In a letter to employees at Boeing, Mr. Stan Deal - President of Boeing's commercial aircraft division said that the company will deploy a team of experts to the manufacturing facility of Spirit AeroSystems - the unit that manufactured and installed the side door that was blown off in the above incident, to check the manufacturing process of Spirit before the fuselage parts are shipped to Boeing's manufacturing facility in Washington state.
The Alaska Airlines Boeing 737-9 MAX, whose side door burst open mid-flight, is being inspected by the US National Transportation Safety Board in Oregon, USA (Photo: Reuters).
In addition, Boeing teams will inspect 50 other points in Spirit's manufacturing process. At the same time, Boeing and Spirit will allow airlines to inspect the manufacturing process themselves at 737 MAX factories.
In a statement to Reuters, a Spirit spokesman said the group is working with Boeing to implement the Federal Aviation Administration's (FAA) Quality Management System during the manufacturing process of the 737 MAX 9 aircraft.
According to Mr. Deal, Boeing will increase the dissemination of quality management to employees and hire outside partners to independently evaluate the company's production process.
In the letter, Mr. Deal made it clear that Boeing's additional quality control measures are completely separate from the ongoing FAA investigation related to the incident of an Alaska Airlines plane's side door opening.
However, before the new 737 MAX 9 aircraft are delivered, Boeing will conduct a thorough inspection of the side door latches as required by the FAA.
In addition to the above measures, Boeing leaders also said that the company plans to increase supervision of the 737 MAX production process.
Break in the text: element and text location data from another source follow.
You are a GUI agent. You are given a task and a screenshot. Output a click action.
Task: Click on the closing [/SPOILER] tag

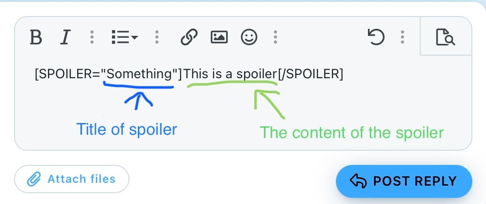(310, 74)
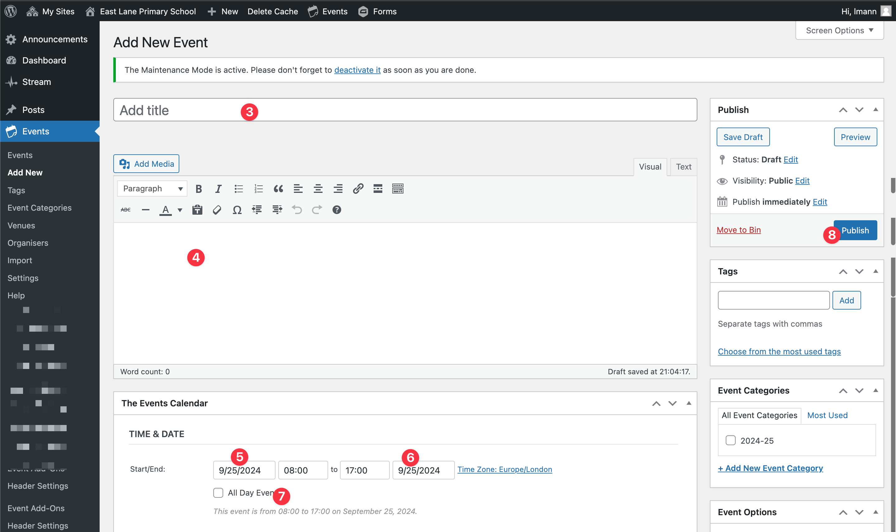Check the 2024-25 event category

point(730,440)
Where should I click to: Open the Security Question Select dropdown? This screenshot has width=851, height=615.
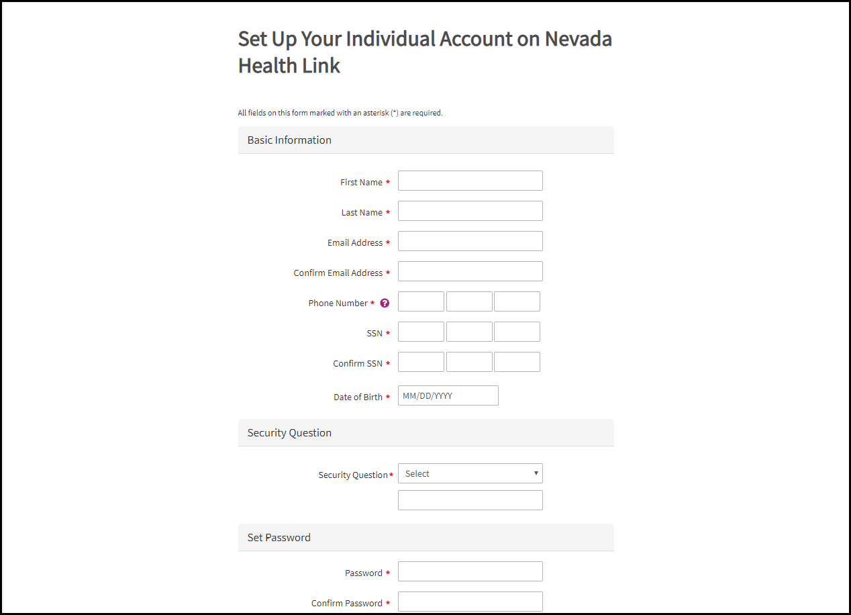(x=470, y=473)
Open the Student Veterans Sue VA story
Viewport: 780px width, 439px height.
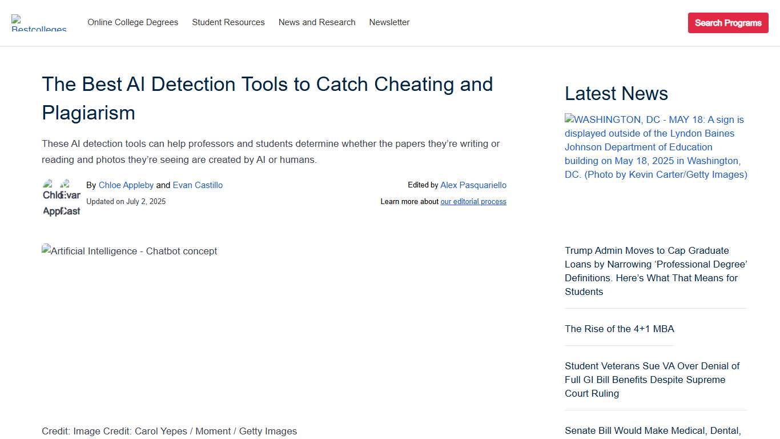(652, 380)
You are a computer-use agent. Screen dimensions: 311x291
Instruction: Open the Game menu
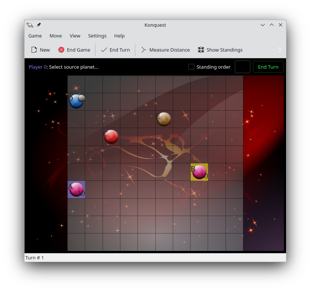point(35,36)
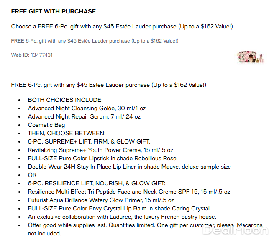
Task: Click the standalone OR bullet
Action: (32, 175)
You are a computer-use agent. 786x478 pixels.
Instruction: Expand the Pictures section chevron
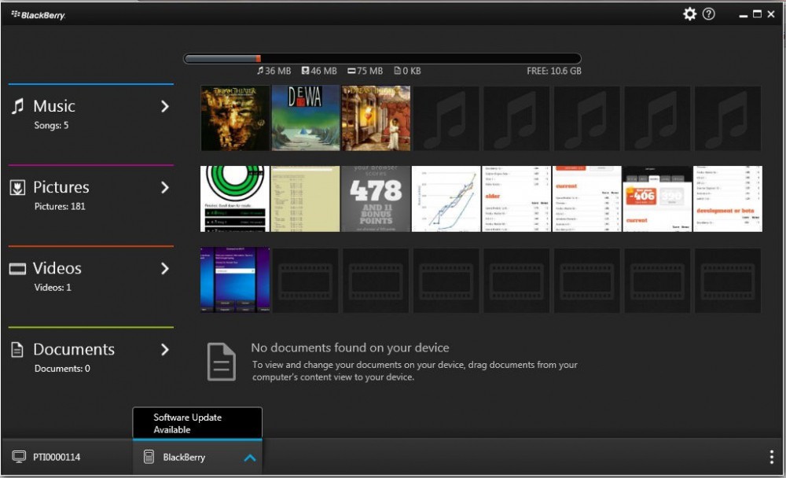(165, 187)
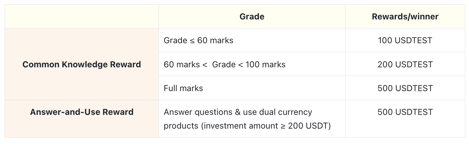The image size is (469, 144).
Task: Click "500 USDTEST" in the Answer-and-Use row
Action: (x=405, y=112)
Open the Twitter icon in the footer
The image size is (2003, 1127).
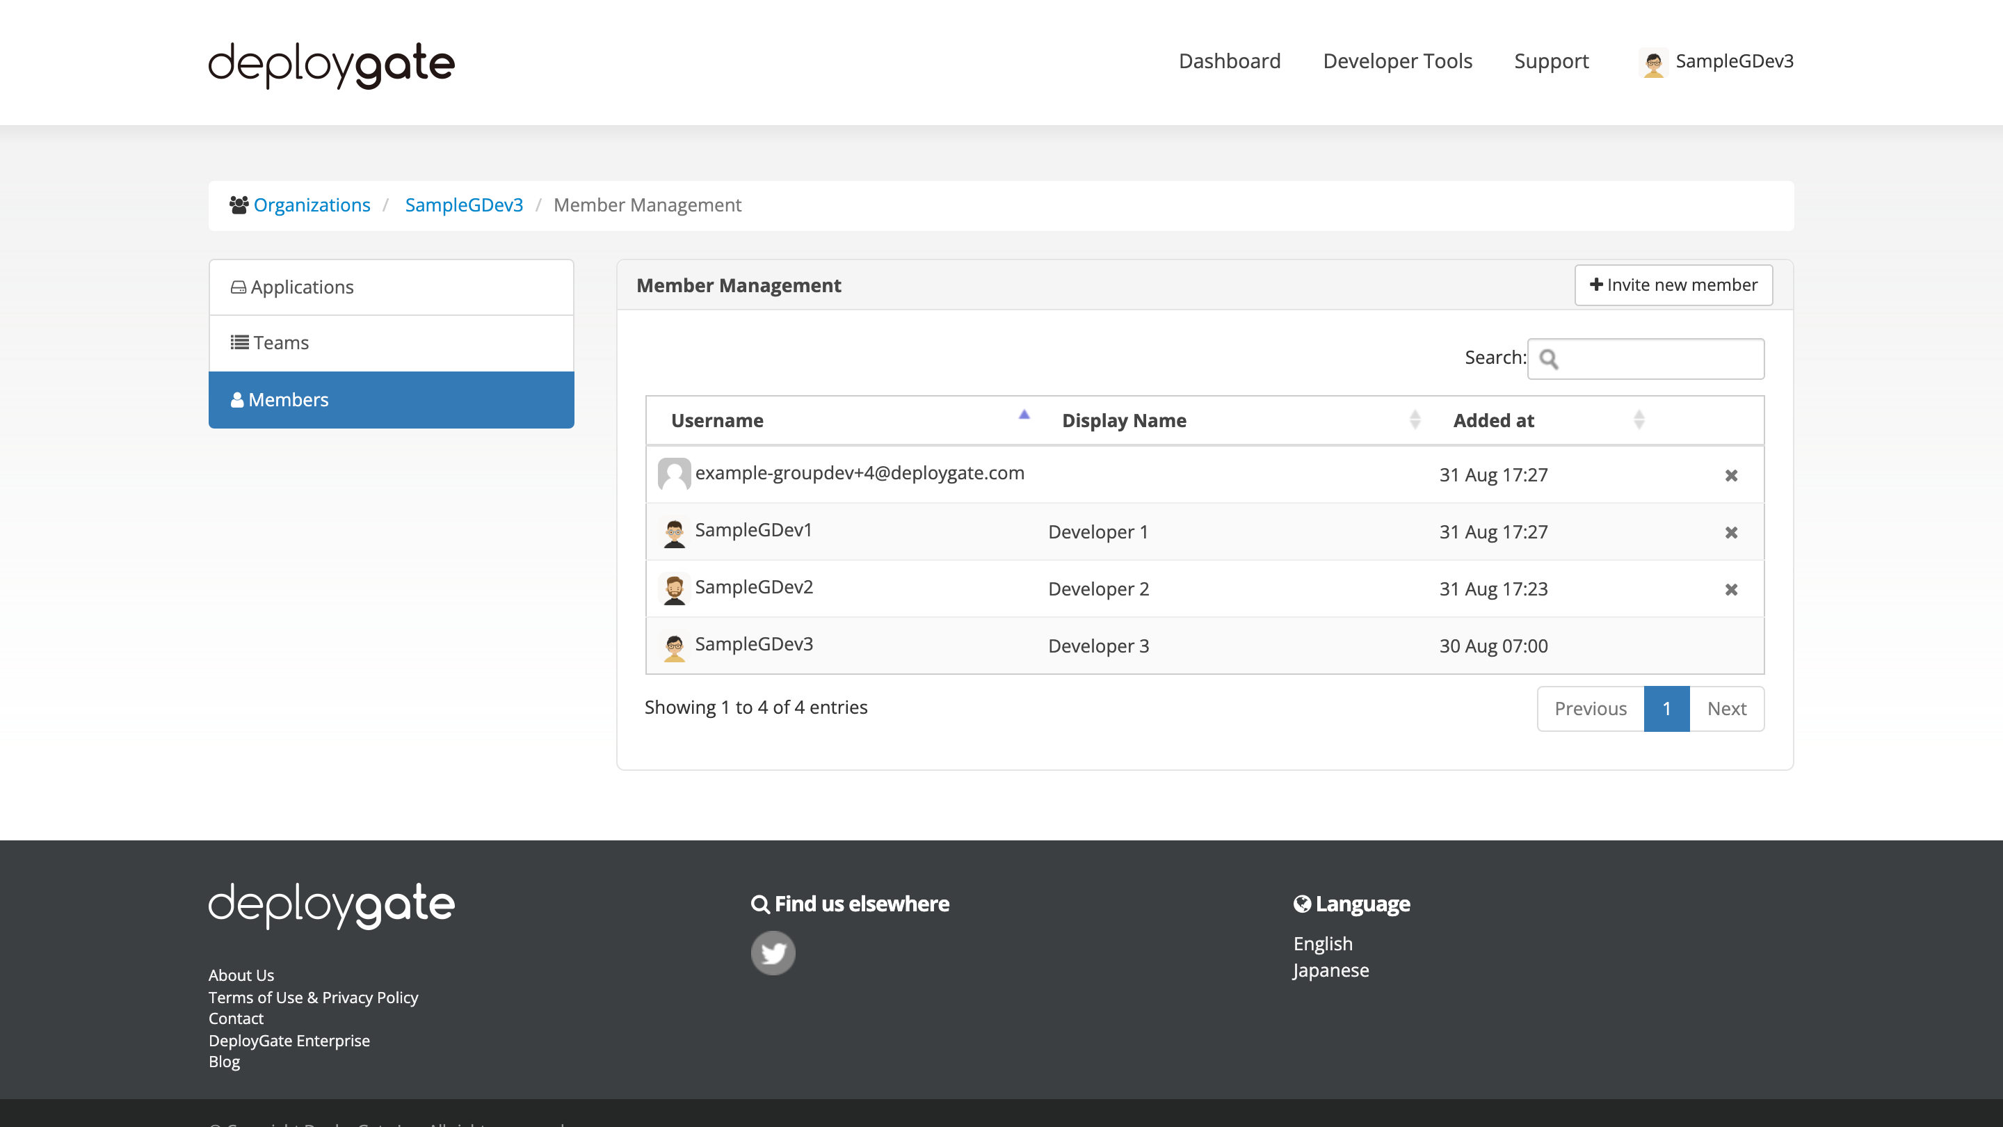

Accordingly, the number of quality control staff in the group has increased by 20% since 2019. Boeing also plans to increase investment in quality control units.
Boeing's new move comes as the FAA announced on January 12 that it would extend the grounding of 171 MAX 9 aircraft for safety inspections. According to the agency, after 40 aircraft are inspected, the FAA will evaluate the results and decide whether it is safe enough to allow these aircraft to resume operations.
Both United Airlines and Alaska Airlines - the two carriers operating the 737 MAX 9 aircraft in the US - have canceled flights served by this aircraft until January 16.
Alaska Airlines said it has discussed quality improvement measures with Boeing CEO Dave Calhoun and Boeing management.